More important might be the negative impact on Bosnia itself. The arrest and the case will be welcome ammunition in the election campaign in Bosnia–general elections are due in October: Serb politicians express their dismay at Bosnian state institutions seeking to defend Ganic, while Bosniak politicians accuse Serbia of fighting the same battles as during the war. Thus, it helps to remind of the war and incompatible political goals which will only help nationalists in the elections.

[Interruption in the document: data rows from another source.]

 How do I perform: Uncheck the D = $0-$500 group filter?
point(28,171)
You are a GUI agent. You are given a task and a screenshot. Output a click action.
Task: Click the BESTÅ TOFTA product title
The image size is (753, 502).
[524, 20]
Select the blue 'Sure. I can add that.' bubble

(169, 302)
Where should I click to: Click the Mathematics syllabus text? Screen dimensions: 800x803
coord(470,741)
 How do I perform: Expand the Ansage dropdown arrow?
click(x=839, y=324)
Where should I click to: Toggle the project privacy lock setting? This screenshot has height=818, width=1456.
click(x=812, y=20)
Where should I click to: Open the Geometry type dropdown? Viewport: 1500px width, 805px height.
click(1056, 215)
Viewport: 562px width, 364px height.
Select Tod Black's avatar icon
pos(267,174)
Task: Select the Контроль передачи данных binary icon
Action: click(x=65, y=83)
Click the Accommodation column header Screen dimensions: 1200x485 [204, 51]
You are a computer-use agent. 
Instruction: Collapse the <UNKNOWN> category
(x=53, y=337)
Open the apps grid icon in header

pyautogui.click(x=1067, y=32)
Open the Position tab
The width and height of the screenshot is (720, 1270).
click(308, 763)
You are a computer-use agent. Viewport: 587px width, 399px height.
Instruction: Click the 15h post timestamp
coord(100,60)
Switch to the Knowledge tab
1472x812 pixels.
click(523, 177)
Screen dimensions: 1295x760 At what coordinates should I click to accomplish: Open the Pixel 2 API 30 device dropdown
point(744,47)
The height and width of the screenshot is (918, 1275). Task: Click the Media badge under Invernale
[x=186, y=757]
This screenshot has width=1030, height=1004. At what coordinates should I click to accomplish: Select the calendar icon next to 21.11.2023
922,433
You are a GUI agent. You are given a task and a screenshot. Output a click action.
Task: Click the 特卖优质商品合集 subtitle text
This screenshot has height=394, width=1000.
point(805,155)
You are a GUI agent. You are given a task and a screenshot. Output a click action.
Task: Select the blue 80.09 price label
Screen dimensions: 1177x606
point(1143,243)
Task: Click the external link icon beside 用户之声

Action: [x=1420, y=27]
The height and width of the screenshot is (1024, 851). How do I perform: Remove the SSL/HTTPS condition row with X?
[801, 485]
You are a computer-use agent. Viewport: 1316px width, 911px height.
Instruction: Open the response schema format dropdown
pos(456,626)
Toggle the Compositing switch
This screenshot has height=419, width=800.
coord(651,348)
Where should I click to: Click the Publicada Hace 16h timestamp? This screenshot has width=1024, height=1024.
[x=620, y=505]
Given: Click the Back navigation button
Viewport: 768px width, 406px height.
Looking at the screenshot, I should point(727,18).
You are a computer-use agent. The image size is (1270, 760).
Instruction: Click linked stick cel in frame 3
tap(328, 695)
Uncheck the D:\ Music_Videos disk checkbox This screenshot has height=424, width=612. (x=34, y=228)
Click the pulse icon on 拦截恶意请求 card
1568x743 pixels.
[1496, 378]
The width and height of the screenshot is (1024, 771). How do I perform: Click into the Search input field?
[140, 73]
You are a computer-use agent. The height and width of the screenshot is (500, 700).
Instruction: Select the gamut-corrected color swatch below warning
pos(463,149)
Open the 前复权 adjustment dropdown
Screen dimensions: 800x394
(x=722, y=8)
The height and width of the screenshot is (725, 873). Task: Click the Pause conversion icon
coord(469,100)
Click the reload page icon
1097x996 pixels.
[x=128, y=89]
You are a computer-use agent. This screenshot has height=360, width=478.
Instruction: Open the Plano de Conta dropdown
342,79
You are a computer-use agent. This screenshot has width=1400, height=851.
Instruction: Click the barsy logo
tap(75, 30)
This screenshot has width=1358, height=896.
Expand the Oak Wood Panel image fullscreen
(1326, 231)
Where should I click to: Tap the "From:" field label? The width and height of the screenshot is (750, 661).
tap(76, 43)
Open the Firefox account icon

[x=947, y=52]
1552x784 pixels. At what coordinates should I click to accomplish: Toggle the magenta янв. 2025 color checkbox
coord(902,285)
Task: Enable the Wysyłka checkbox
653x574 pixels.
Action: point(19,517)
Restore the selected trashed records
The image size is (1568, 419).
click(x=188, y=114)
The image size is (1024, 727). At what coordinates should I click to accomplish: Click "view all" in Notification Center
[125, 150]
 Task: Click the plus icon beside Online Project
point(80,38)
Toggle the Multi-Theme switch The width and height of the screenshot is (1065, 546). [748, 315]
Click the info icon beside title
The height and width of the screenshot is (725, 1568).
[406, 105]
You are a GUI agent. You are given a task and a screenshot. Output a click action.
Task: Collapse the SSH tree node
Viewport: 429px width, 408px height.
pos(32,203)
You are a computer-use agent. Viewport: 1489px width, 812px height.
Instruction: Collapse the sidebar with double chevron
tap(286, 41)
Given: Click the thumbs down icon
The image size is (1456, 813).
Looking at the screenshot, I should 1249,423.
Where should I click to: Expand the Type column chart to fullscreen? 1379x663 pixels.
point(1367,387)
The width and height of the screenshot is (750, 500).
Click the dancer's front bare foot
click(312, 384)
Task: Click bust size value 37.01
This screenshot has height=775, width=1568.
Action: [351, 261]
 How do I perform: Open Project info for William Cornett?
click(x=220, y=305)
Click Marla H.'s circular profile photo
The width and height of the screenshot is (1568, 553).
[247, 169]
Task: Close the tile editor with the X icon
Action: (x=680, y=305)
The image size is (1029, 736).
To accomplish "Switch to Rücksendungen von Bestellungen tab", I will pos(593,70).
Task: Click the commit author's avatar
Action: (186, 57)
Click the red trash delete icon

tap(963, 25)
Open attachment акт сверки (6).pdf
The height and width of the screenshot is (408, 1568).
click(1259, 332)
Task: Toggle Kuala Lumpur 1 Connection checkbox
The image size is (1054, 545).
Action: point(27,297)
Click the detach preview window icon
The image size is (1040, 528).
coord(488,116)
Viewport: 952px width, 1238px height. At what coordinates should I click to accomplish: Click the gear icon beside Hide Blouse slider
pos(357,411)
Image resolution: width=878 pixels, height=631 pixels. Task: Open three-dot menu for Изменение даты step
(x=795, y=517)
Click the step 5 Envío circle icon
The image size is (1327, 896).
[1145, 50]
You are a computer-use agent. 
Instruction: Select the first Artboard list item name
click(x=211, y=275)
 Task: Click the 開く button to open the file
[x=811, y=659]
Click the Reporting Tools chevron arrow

I am not certain that Serbia has the stomach or the will to really try Ganic in court.  The case is weak so either he would be sentenced in a clear mischarage of justice which would undermine internationally the domestic war crimes investigations and Serbia, or he would be released which would undermine the court domestically. Thus, if he is eventually released by the UK, or ‘extradited’ to Bosnia, Serbia has won. The authorities can once more claim that non-Serbs evade justice, but that Serbia tries all it can and that it can get to them even in the UK, not unlike the governments line of argument for Kosovo.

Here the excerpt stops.